Dataset excerpts:
____
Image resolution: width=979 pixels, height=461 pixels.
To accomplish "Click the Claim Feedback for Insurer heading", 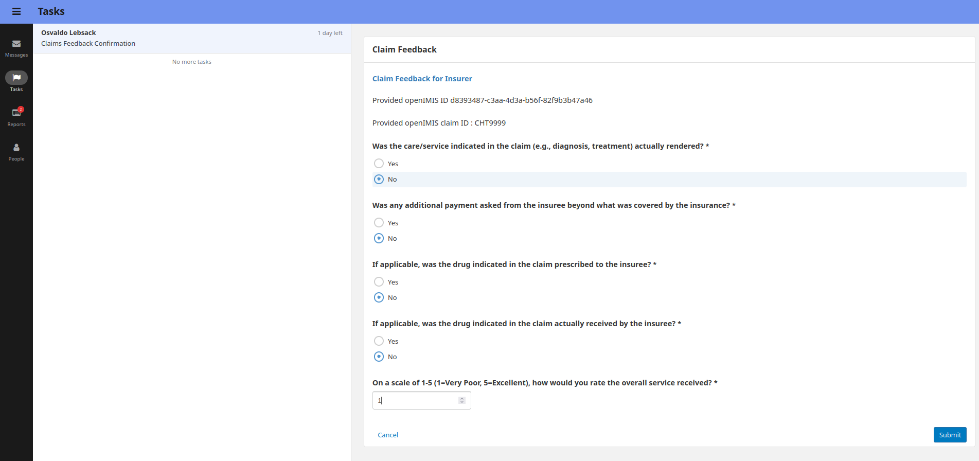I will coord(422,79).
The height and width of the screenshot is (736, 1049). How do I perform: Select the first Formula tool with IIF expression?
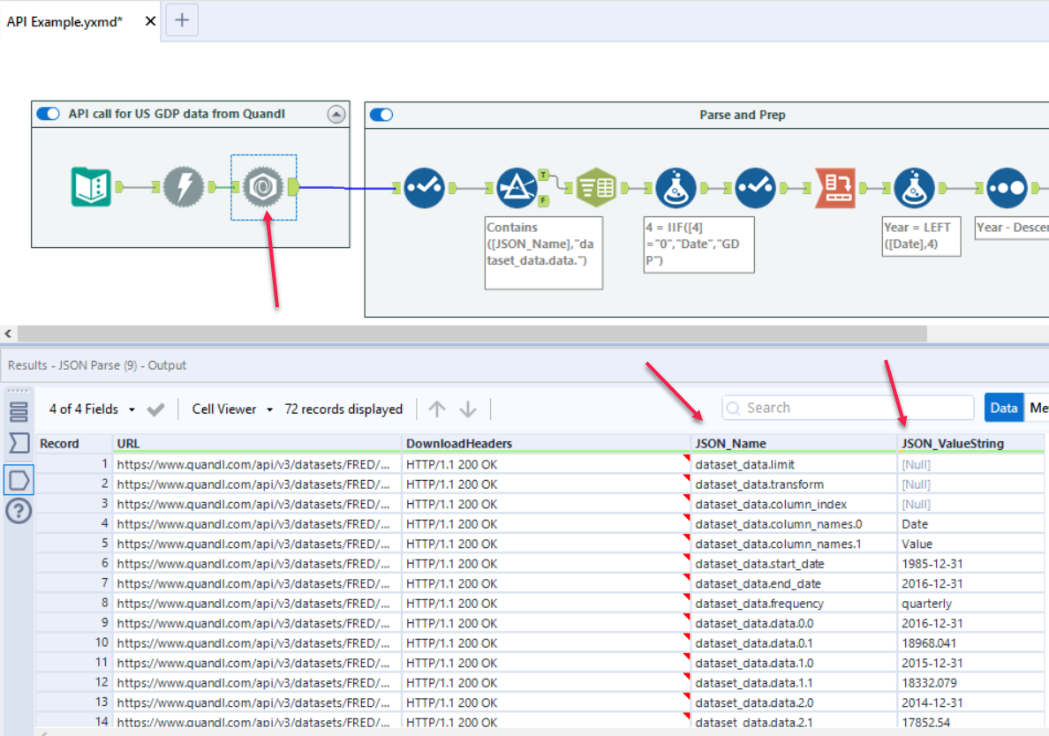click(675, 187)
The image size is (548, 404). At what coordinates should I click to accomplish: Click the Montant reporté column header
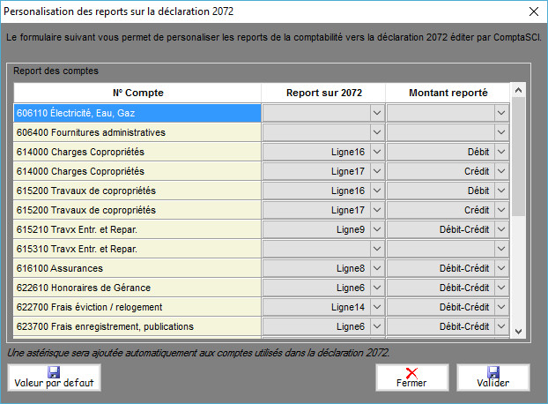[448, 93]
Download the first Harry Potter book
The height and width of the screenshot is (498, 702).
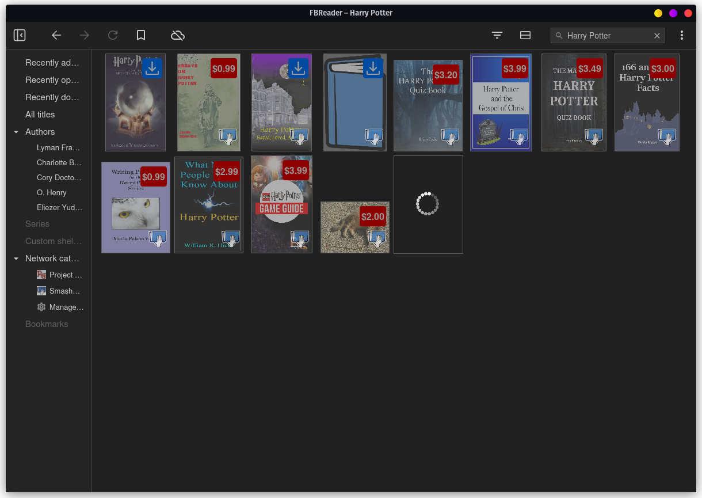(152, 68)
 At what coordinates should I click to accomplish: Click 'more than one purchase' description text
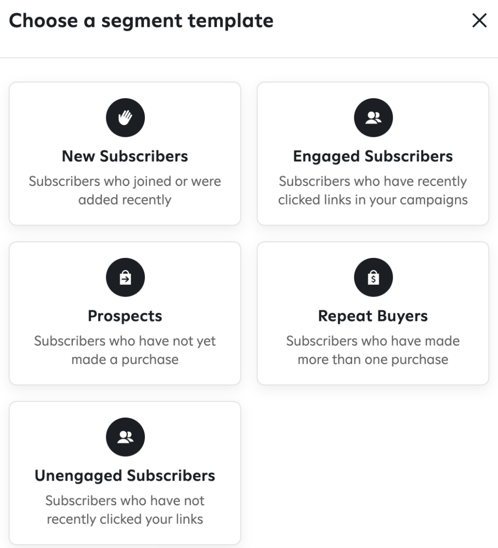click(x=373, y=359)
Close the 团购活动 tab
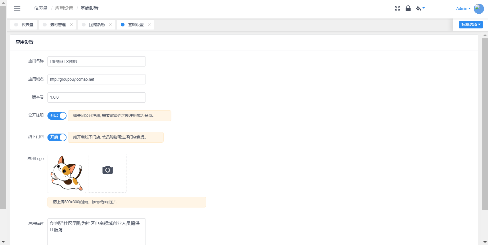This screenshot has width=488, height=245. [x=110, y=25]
____
Retype the lines exactly. Begin at the one that holds "The height and width of the screenshot is (736, 1049).", stop at the last line of the entries above, and drop the pictures.

> **Completed task**
The height and width of the screenshot is (736, 1049). How do I perform: Select the first Formula tool with IIF expression?
click(675, 187)
The image size is (548, 404). At what coordinates should I click to accomplish: Click the Montant reporté column header
[448, 93]
Download the first Harry Potter book
The height and width of the screenshot is (498, 702).
(152, 68)
 At what coordinates should I click to accomplish: Click 'more than one purchase' description text
click(x=373, y=359)
Close the 团购活动 tab
This screenshot has width=488, height=245. [x=110, y=25]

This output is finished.